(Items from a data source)
^^^^
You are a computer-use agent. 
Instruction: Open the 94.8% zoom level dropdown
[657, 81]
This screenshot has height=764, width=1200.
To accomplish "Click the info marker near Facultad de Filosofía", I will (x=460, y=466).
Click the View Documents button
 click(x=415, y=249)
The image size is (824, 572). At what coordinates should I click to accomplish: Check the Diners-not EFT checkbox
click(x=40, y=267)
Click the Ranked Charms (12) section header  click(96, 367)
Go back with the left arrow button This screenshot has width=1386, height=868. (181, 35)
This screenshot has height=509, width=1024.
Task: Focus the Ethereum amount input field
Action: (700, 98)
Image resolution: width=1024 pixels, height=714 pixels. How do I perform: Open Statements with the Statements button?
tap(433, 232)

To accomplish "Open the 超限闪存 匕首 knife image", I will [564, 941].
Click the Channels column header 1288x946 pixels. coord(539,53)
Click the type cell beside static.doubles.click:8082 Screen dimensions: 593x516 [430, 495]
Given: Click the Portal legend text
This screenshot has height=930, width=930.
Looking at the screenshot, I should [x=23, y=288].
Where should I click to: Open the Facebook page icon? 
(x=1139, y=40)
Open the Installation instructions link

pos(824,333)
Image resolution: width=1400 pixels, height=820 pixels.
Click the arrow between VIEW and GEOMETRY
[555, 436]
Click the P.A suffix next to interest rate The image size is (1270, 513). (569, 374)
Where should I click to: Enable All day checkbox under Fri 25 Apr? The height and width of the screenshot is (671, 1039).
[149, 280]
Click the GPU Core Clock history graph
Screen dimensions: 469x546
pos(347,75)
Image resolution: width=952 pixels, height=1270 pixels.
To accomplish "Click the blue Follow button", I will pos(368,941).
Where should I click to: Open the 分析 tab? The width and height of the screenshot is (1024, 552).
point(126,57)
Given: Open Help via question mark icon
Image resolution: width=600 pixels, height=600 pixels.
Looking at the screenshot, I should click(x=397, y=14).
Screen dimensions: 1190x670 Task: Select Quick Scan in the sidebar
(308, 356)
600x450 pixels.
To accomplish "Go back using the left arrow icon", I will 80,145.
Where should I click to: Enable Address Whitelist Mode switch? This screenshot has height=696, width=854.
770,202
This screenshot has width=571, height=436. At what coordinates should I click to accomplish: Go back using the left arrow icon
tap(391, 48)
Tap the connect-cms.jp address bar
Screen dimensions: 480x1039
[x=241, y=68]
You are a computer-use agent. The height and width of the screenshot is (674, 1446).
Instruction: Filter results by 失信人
^^^^
[EXERCISE PROMPT]: If a line in the records above has the word "header", copy it.

[SOLUTION FOR THIS PROBLEM]:
Click the Ranked Charms (12) section header  click(96, 367)
Click the Channels column header 1288x946 pixels. coord(539,53)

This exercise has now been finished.